▸ En qué consiste
Copia sin cambios las líneas que van desde la que contiene "This screenshot has height=387, width=636." hasta la que contiene "What do you see at coordinates (811, 22)", ambas incluidas.

▸ Material de trabajo
==*==
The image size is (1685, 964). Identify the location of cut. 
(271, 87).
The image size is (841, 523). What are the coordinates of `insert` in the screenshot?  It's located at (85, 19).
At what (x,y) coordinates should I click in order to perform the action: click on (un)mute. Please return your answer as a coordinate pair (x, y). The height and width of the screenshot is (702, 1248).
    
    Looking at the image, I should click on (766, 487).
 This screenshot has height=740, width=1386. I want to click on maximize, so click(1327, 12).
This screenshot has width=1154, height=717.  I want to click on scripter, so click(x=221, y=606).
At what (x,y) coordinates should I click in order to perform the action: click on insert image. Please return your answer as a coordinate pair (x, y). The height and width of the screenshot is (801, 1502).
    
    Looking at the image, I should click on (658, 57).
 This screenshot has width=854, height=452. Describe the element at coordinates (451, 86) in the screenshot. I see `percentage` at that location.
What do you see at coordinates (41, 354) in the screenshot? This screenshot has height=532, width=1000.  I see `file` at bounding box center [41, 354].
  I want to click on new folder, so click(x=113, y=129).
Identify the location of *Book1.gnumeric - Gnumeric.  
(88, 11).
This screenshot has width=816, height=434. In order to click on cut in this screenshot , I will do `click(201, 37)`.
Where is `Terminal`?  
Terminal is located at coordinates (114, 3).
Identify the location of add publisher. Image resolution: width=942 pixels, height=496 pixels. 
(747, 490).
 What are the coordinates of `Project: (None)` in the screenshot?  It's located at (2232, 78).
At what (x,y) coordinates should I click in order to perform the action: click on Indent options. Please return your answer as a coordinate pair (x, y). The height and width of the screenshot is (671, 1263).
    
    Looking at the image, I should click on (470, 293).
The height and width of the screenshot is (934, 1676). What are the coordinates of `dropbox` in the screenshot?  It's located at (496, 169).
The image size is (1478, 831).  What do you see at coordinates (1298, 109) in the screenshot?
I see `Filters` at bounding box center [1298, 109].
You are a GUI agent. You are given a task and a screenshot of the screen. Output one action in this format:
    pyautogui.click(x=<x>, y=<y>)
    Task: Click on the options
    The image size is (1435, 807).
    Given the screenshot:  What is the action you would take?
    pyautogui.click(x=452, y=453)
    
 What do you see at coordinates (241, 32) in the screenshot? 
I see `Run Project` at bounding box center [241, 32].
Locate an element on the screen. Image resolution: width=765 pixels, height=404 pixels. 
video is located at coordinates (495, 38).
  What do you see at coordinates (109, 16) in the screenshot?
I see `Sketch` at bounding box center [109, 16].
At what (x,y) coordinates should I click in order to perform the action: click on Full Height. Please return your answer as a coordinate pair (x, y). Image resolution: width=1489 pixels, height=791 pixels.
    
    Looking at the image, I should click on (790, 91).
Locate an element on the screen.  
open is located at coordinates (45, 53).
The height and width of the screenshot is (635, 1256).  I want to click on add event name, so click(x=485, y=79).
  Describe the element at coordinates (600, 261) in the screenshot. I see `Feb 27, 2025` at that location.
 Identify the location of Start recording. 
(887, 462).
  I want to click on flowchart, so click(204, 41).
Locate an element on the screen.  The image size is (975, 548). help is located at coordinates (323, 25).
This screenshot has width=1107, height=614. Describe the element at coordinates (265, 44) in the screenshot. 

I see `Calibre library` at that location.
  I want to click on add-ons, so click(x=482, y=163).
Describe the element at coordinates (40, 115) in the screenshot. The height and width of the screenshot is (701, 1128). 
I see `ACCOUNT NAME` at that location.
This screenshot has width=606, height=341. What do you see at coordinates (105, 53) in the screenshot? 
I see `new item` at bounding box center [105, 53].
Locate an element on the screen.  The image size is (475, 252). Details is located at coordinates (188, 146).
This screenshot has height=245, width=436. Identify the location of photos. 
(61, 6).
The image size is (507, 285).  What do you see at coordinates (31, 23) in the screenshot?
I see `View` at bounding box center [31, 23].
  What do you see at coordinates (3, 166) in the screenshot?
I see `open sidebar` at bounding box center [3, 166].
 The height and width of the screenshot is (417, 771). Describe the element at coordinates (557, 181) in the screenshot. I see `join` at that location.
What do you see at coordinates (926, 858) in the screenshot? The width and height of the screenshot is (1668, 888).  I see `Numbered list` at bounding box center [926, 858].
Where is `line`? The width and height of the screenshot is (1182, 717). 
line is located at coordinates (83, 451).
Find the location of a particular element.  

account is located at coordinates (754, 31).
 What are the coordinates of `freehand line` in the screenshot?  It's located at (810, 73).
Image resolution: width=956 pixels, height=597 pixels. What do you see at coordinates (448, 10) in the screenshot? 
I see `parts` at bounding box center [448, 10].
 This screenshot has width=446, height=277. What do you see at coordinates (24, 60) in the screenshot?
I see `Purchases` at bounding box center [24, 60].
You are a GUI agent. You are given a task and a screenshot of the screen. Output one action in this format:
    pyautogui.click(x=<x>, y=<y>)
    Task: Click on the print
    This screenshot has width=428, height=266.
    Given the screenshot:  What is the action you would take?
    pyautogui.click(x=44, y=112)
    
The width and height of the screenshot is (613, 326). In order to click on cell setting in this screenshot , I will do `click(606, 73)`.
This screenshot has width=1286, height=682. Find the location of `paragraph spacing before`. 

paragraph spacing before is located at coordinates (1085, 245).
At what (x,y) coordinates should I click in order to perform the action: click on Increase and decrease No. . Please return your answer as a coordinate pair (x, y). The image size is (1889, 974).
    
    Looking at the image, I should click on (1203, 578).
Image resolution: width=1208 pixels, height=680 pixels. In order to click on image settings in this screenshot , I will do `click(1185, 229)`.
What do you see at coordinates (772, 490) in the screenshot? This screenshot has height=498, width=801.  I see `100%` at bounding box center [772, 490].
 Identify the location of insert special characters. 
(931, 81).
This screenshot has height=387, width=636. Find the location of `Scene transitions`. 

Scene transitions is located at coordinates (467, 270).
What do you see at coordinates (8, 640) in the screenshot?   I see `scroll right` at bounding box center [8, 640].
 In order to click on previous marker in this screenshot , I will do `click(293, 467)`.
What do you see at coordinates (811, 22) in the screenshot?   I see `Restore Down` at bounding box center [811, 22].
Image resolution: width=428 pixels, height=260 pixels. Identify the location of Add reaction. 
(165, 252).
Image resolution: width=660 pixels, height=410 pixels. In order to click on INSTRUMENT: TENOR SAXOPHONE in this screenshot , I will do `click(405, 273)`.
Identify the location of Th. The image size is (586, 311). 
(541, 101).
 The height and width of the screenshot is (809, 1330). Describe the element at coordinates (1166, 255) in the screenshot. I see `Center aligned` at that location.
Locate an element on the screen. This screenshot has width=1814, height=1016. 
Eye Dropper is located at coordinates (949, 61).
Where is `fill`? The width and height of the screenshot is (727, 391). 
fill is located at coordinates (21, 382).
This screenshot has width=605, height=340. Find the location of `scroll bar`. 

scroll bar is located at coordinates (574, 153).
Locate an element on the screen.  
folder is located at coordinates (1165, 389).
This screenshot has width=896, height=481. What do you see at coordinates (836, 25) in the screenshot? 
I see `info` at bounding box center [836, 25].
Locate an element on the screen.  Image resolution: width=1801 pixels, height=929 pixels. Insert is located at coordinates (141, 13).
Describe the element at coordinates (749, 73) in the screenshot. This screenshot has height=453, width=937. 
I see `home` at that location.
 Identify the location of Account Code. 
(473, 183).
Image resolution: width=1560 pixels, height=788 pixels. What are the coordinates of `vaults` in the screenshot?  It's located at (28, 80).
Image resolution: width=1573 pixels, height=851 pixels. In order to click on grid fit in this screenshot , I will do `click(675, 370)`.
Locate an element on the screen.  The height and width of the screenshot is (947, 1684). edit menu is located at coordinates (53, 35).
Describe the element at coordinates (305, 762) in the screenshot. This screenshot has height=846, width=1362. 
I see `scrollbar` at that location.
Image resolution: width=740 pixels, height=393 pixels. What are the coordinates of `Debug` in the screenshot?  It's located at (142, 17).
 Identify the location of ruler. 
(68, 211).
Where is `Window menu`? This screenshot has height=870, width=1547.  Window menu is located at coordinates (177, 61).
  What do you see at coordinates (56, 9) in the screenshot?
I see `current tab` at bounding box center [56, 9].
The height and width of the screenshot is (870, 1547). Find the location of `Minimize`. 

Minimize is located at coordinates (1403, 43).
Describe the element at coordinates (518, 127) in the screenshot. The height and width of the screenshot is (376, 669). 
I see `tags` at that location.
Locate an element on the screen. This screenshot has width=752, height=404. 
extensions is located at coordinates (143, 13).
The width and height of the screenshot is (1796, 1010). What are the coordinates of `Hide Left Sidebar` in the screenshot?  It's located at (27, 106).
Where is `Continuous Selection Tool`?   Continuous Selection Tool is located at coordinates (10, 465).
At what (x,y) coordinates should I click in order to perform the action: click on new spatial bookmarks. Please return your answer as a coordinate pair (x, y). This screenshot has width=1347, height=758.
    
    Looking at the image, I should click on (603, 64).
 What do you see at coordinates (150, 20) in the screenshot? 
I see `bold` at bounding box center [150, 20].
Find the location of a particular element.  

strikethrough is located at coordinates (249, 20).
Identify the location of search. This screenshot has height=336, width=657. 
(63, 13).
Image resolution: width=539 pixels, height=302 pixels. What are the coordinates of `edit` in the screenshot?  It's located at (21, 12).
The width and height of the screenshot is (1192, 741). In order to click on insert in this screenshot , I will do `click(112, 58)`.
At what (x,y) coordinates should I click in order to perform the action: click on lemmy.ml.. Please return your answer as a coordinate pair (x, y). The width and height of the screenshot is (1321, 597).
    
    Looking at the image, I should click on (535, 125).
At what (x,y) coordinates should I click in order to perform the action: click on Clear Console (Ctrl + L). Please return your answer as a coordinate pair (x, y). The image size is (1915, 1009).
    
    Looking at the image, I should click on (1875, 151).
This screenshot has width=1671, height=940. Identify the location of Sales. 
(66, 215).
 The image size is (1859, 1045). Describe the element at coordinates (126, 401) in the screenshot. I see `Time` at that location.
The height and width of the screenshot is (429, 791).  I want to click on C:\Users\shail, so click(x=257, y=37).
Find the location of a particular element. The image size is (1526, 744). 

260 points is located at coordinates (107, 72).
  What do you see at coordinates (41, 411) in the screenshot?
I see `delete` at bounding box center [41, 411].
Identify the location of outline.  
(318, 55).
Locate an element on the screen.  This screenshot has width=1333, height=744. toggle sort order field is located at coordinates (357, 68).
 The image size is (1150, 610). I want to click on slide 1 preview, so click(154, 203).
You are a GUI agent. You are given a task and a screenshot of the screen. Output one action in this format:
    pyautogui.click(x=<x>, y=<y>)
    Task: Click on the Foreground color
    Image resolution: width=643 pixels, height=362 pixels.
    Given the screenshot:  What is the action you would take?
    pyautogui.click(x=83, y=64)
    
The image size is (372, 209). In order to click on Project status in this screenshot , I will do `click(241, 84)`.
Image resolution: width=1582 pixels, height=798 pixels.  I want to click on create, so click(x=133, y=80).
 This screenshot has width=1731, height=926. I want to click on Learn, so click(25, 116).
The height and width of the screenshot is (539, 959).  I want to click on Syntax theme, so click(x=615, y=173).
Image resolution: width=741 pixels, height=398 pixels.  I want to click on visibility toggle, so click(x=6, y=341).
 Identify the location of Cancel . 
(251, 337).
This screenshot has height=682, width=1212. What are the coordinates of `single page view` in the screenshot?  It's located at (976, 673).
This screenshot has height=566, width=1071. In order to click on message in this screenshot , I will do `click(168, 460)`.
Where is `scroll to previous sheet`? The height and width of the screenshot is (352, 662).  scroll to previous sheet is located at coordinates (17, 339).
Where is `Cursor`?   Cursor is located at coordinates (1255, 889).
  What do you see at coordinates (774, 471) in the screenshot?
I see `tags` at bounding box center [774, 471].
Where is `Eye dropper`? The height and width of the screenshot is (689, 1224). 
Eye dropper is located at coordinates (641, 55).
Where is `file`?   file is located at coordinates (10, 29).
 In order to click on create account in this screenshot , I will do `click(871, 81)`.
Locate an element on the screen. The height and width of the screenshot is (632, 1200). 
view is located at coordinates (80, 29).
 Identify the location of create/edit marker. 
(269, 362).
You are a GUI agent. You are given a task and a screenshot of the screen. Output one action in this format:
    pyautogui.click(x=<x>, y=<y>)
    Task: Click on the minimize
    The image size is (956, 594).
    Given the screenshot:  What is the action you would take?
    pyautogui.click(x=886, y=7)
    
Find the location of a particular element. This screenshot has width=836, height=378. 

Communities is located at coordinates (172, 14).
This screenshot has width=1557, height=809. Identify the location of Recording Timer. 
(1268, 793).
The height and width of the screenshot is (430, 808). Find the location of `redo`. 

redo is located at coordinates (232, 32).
==*==
▸ Respuesta
This screenshot has height=387, width=636. Find the location of `Scene transitions`. 

Scene transitions is located at coordinates (467, 270).
What do you see at coordinates (8, 640) in the screenshot?   I see `scroll right` at bounding box center [8, 640].
 In order to click on previous marker in this screenshot , I will do `click(293, 467)`.
What do you see at coordinates (811, 22) in the screenshot?   I see `Restore Down` at bounding box center [811, 22].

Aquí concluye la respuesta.